? Risco da reeleição
A história republicana brasileira, em seu período pós-redemocratização, aponta por si só os episódios que confirmam os riscos do reaprendizado político do país. Além dos segundos mandatos serem, em geral, mais fracos que os primeiros, por várias razões - o que inclui "ampla acomodação e acordos para se manter no poder", prefeitos, governadores e até presidentes negociaram muito e foram afoitos para conquistar mais um mandato.
? Caneta do Palácio
Por aqui não é diferente. Rodrigo Agostinho não tem base política, não tem apreço pela boa articulação e não demonstra paciência com o jogo de xadrez da política. Mas recai, desde já, sobre sua caneta, a obrigação de ter de acalmar quem quer garantir a boquinha, apaziguar quem está louco por uma vaguinha e, o que é pior, consumir sem critérios a tinta da caneta que autoriza obras, contratos e serviços respaldados pela bonança no caixa.
? Papel do fiscalizador
Ou os vereadores, de todos os partidos, percebem, de vez, e enquanto é tempo, que a única forma de frear um pouco esta sanha é assumir, de fato, a obrigação de fiscalizar, indagar e apontar exageros, ou corremos o sério risco de tempestades. A sanha não está só na contratação desmedida, mas na falta de critério, na questionável oportunidade e conveniência e na corrida das urnas. Pode custar muito caro para todos!
? Eterna vigilância
O Poder Executivo se rende a pedidos de toda natureza. É a diretriz do empreendedor que não cumpriu sua parte, mas cobra o DAE para ter a instalação da tubulação que deveria ser sua obrigação, o projeto que passou na Seplan com "esquecimentos" em apontamentos e até o servidor que não quer enviar para a Câmara informações sobre aplicações financeiras do fundo de previdência. Se for listar, preenche várias colunas.
? Refazendo o toldo
Na terça-feira, um secretário afirmou ao JC, sem a menor cerimônia, que um projeto estava sendo contratado com reserva de verba cujo valor é 70% acima daquilo que ele mesmo disse ser necessário consumir para o serviço ser executado. O prefeito ouviu o caso e falou que ia verificar. Estamos aguardando ele retornar de mais uma viagem de quarta-feira a São Paulo para esclarecer. Outro dia, a administração barrou uma licitação no atacado de toldo depois que reclamaram que o valor estava acima do preço de varejo no mercado.
? Sobre hospedagem
Em relação ao número de diárias em hotel de Bauru consumido por cada uma das secretarias municipais, pelo qual a Semel ocupa a ?ponta do ranking?, com 1.133, de um total de 2.007 diárias, José Carlos Batata explica que elas foram utilizadas por atletas e dirigentes que vieram disputar diversas competições na cidade ao longo do ano.
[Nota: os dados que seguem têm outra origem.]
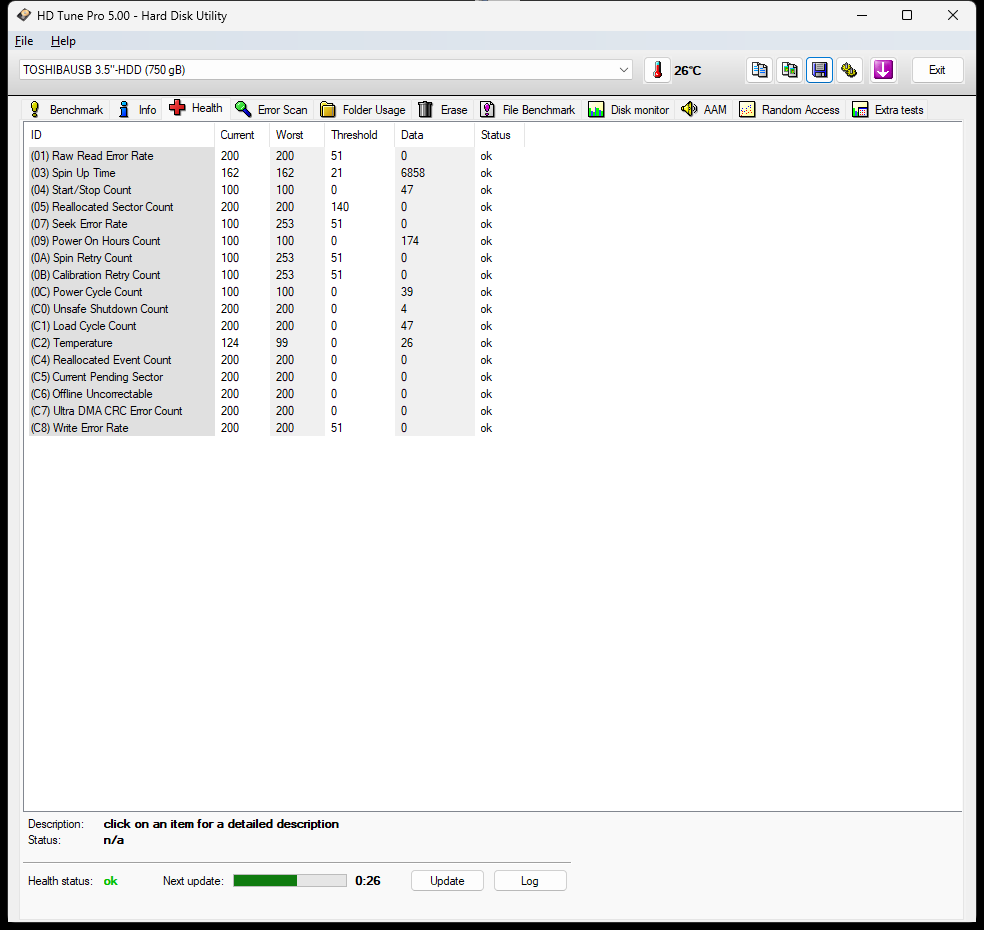The image size is (984, 930).
Task: Open the Benchmark tab
Action: [66, 110]
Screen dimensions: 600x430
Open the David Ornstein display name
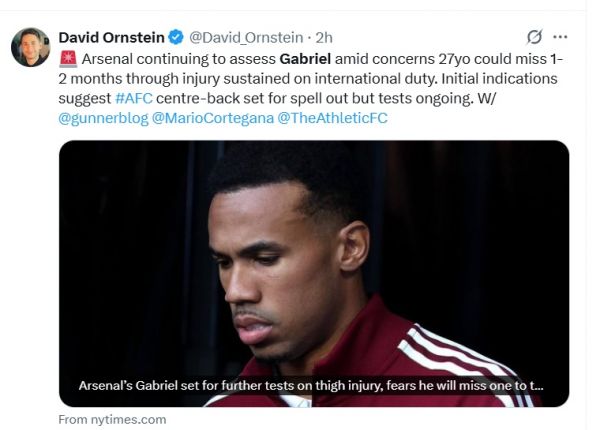[x=112, y=37]
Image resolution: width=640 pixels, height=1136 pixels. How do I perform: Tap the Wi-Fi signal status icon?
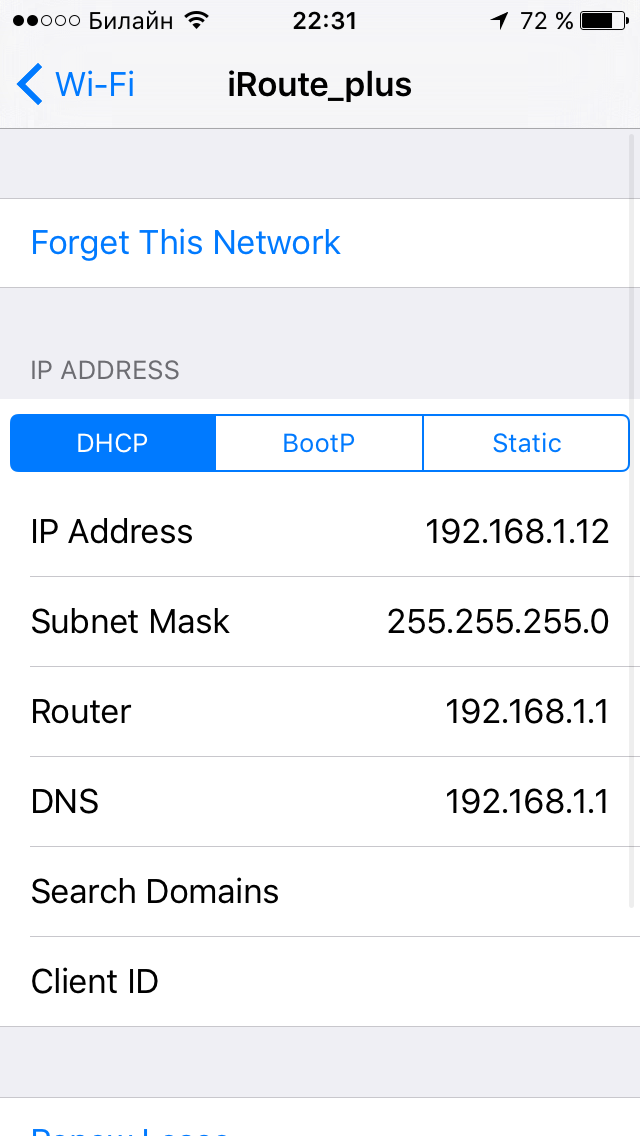[195, 21]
Entre elas, a Copa São Paulo de Basquete.
? Uma lista enorme
Acontece que o número de diárias da Semel é ainda maior do que as 1.133, pois a pasta ?emprestou? algumas de outras secretarias por ter ultrapassado sua cota, justamente em razão do recente evento esportivo, que não estava previsto no calendário do município, segundo Batata. O que esclarece o assunto, de fato, é apontar quem se hospedou e quando.